*Material shown:*

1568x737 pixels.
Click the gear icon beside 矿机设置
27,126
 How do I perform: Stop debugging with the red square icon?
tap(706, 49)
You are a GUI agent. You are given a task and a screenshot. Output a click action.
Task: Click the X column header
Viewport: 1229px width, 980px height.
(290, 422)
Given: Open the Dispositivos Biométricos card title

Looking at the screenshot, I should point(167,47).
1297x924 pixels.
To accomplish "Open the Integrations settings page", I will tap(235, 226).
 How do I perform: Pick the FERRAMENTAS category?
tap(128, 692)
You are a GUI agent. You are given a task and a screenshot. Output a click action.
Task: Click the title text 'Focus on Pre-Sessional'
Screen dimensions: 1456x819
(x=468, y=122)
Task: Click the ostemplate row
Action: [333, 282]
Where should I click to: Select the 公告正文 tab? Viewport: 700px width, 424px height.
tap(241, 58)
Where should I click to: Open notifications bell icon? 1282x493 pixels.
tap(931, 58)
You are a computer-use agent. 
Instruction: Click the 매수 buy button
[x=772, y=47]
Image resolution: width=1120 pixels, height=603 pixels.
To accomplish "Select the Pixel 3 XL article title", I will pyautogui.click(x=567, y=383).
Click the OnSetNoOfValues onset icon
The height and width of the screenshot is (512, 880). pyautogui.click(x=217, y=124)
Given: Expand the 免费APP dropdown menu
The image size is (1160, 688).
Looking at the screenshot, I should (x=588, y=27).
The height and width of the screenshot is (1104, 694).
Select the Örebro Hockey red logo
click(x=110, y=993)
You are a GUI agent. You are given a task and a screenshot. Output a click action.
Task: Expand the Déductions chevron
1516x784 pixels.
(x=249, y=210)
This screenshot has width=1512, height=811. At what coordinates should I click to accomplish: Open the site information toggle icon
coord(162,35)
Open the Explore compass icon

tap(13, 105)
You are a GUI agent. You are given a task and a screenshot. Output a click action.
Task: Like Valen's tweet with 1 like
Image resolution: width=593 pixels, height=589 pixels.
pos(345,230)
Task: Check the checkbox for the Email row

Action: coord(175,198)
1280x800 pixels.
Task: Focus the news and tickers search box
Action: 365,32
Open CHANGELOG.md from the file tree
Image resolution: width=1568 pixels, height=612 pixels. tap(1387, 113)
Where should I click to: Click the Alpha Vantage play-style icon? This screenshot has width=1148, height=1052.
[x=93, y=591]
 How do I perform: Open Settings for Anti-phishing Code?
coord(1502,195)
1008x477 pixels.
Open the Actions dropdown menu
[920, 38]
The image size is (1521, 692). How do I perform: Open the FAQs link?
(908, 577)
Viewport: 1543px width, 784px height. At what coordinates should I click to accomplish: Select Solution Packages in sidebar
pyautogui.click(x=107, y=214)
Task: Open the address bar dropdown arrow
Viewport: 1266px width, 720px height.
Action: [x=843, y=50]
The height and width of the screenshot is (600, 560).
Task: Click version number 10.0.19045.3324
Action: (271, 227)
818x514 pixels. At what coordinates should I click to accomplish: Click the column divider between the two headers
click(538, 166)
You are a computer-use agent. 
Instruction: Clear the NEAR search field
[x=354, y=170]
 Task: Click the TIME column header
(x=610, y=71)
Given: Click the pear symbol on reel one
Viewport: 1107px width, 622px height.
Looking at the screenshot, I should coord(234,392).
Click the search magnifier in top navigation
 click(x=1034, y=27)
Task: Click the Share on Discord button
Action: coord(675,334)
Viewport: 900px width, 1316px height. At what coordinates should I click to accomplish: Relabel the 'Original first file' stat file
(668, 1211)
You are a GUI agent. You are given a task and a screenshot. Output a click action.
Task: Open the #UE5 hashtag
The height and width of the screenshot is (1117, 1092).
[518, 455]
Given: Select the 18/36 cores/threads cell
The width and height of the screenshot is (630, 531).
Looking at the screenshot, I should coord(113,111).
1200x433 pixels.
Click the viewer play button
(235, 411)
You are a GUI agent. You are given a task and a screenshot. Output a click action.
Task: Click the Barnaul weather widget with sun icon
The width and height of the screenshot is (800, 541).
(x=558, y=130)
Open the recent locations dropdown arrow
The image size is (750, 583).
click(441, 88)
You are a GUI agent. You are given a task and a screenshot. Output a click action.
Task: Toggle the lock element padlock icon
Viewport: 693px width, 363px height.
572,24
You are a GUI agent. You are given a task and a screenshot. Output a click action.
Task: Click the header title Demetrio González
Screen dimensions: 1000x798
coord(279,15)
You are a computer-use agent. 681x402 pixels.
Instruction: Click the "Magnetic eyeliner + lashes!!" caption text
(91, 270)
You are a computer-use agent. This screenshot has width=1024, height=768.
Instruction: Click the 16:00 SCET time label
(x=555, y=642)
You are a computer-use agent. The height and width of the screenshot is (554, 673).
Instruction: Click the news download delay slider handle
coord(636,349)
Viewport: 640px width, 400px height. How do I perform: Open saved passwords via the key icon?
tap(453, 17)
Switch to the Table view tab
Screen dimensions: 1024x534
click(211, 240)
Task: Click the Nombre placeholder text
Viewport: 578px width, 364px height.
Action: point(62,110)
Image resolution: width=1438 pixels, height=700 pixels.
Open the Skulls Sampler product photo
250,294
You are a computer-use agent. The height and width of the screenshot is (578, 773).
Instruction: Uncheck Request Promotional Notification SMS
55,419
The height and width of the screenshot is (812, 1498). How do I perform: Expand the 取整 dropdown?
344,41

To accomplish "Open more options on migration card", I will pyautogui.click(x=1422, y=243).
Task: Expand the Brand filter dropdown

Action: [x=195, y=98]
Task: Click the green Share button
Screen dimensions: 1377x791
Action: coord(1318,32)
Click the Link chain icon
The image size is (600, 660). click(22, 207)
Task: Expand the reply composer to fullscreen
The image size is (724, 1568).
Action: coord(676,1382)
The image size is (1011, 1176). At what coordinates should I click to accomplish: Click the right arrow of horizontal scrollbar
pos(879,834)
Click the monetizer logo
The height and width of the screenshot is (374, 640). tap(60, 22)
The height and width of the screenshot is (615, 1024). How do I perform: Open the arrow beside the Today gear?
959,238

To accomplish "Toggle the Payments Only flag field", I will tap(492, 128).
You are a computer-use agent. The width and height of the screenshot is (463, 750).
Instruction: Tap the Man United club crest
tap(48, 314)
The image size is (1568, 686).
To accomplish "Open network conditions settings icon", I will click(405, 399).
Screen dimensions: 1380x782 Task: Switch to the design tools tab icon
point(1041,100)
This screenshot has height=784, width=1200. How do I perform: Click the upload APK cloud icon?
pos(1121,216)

*Work request:* Pick every line containing the word "computer" out of the material, and copy those lines.

*Exercise answer:*
You are a computer-use agent. 
You are a computer-use agent. 
You are a computer-use agent. 681x402 pixels.
You are a computer-use agent. This screenshot has width=1024, height=768.
You are a computer-use agent. The height and width of the screenshot is (554, 673).
You are a computer-use agent. The height and width of the screenshot is (578, 773).
You are a computer-use agent. The width and height of the screenshot is (463, 750).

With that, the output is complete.